:: INSTRUKSI A ::
Ulangi persis bagian ulasan novel Rindu Serumpun yang dimulai pada kata "Sebuah novel dengan" dan berhenti setelah kata "terhadap novel tersebut.".

:: TEKS LATIHAN ::
Beberapa bulan yang lalu saya disodori
manuskrip naskah novel berjudul Rindu Serumpun oleh pengarangnya (Yendra Chen).
Sebuah novel dengan level ketebalan yang cukup lumayan untuk sebuah naskah
permulaan yang ditulis seorang novelis.
Saya membacanya lembar demi lembar, dan
sampai naskah tersebut diterbitkan menjadi buku, saya memiliki beberapa catatan
khusus terhadap novel tersebut.
Pertama Soal
Idealisme Pengarang
Ada dialog lucu yang sempat saya tanyakan
kepada pengarangnya, begini:
“Ini mau buat novel apa esai sih?”
“Novel yang ada kutipan esainya gimana, Mbak?”
Saya ngakak sih, tapi ya sudah jika itu
menjadi keinginan penulis. Menurut saya ini soal idealisme yang tak bisa
ditawar. Tokoh Anwar dalam Rindu Serumpun berkali-kali menyajikan pesan
tersurat dan tersirat tentang prinsip idealisme yang dipegangnya.
Pemahamannya tentang sesuatu begitu kuat, tak
bisa dipatahkan. Saat dia bilang A, ya akan tetap menjadi A. Kutipan saat tokoh
Anwar menjalankan sidang skripsi S1 nya, bagaimana dialog dibangun dengan
kekuatan karakter pengarang.
Membaca idealisme seorang Anwar sekilas
mungkin akan membuat kita teringat dengan tokoh Fahri dalam AAC. Hidup dengan
idealisme yang kadang tak masuk akal di pikiran pembaca, tetapi itulah fakta
yang memang harus dimunculkan. Hidup sudah terlalu krisis figure, maka seorang
pengarang harus memunculkan karakter terbaik yang sebenarnya ada dalam kehidupan
kita.
Saya tanya ke pengarang Rindu Serumpun,
“Sukanya novel apa?”

:: INSTRUKSI B ::
Tolong salin ulang persis baris-baris daftar di bawah, dimulai dari baris pertama daftar dan berhenti setelah baris yang memuat "center [1769, 430].".

:: KUMPULAN DATA ::
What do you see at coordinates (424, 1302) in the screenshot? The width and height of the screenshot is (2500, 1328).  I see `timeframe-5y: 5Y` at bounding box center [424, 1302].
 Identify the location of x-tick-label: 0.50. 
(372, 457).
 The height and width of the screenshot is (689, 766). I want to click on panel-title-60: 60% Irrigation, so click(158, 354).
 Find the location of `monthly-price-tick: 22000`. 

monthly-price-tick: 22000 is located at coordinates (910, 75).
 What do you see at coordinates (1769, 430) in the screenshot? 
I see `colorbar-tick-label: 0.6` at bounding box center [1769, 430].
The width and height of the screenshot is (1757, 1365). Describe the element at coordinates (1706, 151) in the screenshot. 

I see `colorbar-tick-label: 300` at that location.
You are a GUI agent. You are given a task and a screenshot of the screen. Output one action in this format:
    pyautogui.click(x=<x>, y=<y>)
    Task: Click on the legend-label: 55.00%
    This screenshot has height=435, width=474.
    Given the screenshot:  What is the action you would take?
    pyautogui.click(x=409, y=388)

:: JAWABAN TUGAS A ::
Sebuah novel dengan level ketebalan yang cukup lumayan untuk sebuah naskah
permulaan yang ditulis seorang novelis.
Saya membacanya lembar demi lembar, dan
sampai naskah tersebut diterbitkan menjadi buku, saya memiliki beberapa catatan
khusus terhadap novel tersebut.

:: JAWABAN TUGAS B ::
What do you see at coordinates (424, 1302) in the screenshot? The width and height of the screenshot is (2500, 1328).  I see `timeframe-5y: 5Y` at bounding box center [424, 1302].
 Identify the location of x-tick-label: 0.50. 
(372, 457).
 The height and width of the screenshot is (689, 766). I want to click on panel-title-60: 60% Irrigation, so click(158, 354).
 Find the location of `monthly-price-tick: 22000`. 

monthly-price-tick: 22000 is located at coordinates (910, 75).
 What do you see at coordinates (1769, 430) in the screenshot? 
I see `colorbar-tick-label: 0.6` at bounding box center [1769, 430].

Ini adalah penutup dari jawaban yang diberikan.